Il est intéressant de noter ici que ma mère qui adore les meubles, a régulièrement des menuisiers chez elle et
des ébénistes, bien sûr pour restaurer ses Louis XIII, XIV, XV,et XVI. Alors pourquoi pas un menuisier à domicile et au surplus gratos. Mes parents viennent en effet d'acheter un terrain de 50
ares, à deux pas de chez nous, au 123 rue du Snapeux (au fond de la rue, derrière les maisons sur la photo) et s'apprêtent à y faire construire une villa dans laquelle les travaux de menuiserie tiendront une place importante: cage d'escalier, énorme armoire, énorme table en chêne
(Aujourd'hui je pense que j'aurais mieux fait de devenir menuisiser que docteur en Droit)

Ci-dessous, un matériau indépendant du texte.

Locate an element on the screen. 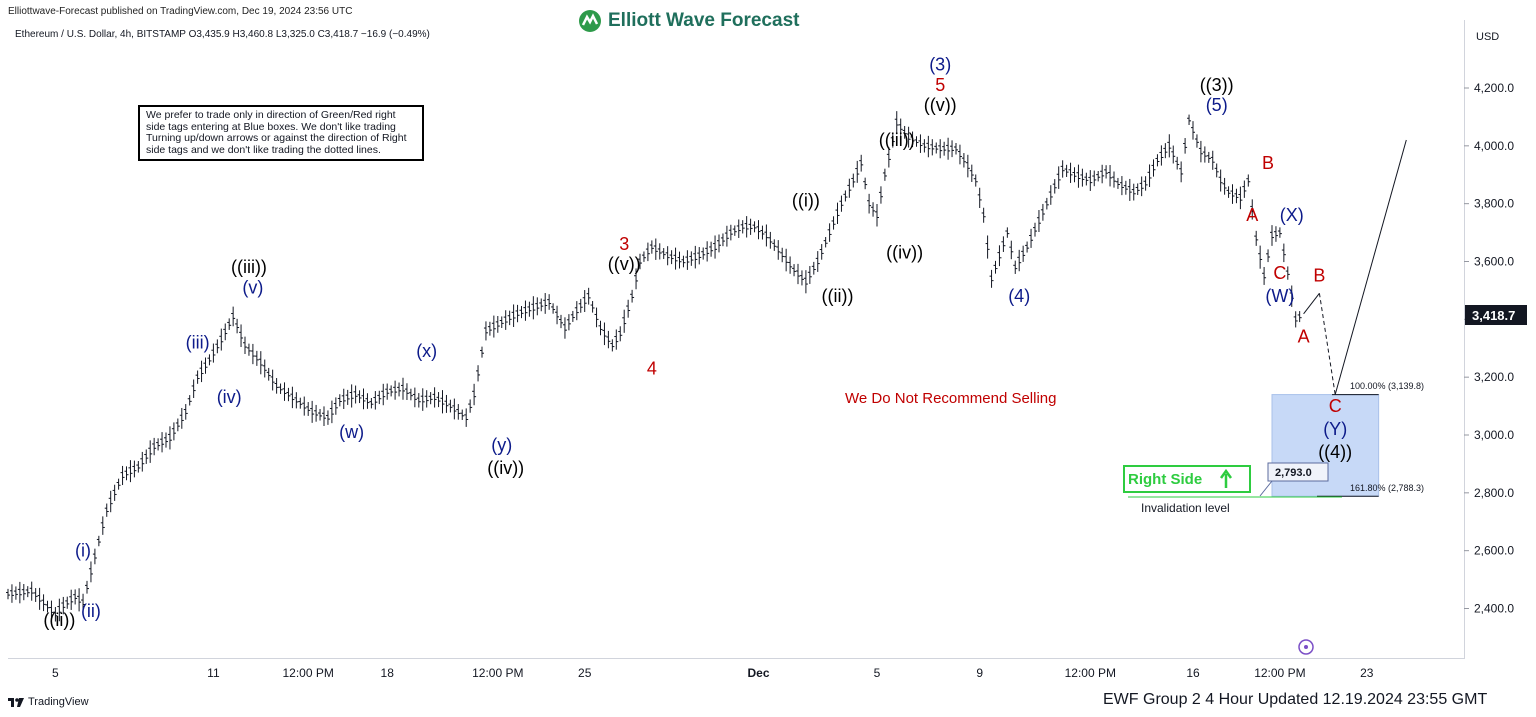  tradingview-brand: TradingView is located at coordinates (48, 702).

Mais j'ai compris que ma mère essayait de me réduire une nouvelle fois et que mon père jouait le jeu. Il faut
dire ici, qu'outre ma soeur, qui est dans un asile, j'ai un frère de 3 ans qui est autiste et un autre frère de 7 ans dont le parcours s'annonce difficile. Et que je me dis "Moi, ils ne m'auront
pas".Je défendrai ma peau.
Donc, je me bloque et on est obligé de me faire repasser mes tests, avec l'accord du directeur de l'orientation professionnelle, Monsieur Bemelmans et de son adjoint, Monsieur Doutrepont. Merde, il s'accroche le
gamin !!! Et mes nouveaux résultats, disent-ils, contredisent complètement les premiers. Personne, parmi ces psychologues-bidons, n'a pu imaginer un instant, que j'étais tout simplement, un
garçon perturbé et que j'avais de fameuses raisons de l'être. Cette histoire est suspecte et je soupçonne ma mère d'avoir travaillé ces deux hommes au corps, avant les premiers tests, de la même
manière qu'elle était allé voir mon professeur de 6e latine pour que je la redouble, alors que j'avais plus de 60%. De la même manière qu'elle vient de m'envoyer en Suisse pour cause de
tuberculose imaginaire !
Et bien entendu, je réussis ma 3e latine, sans problèmes
Durant cette année 1954,( il y a t'il un rapport ?), on m'a aussi opéré des amygdales à la Clinique Sainte-Rosalie, tenue par des béguines. Je me revois, en salle d'op, assis dans un fauteuil. L'anesthésiste, un certain Docteur Bloch (opératoire) a mis un treillis sur mon visage, j'ai l'air d'un escrimeur. Dans la bouche, on m'a mis un ouvre-bouche (on est en plein "Aveu" de Costa Gavras) et ça fait très mal. Mon père est assis, à côté de l'anesthésiste et celui-ci déverse goutte à goutte, un filtre d'ether, ça pue, et moi j'ai décidé de ne pas m'endormir. je résiste un max et je chante, disons que je mélodise (Nelson), car j'ai la gueule ouverte, comme un poisson accroché à l'hameçon fatal. "Tu ne m'auras pas" dis-je, probablement à mon père, autrement dit, tu ne me castreras pas, mais celà je ne le comprendrai que lors de ma psychanalyse, quinze ans plus tard. Des couilles aux amygdales, il n'a qu'un pas, que je ne franchirai pas!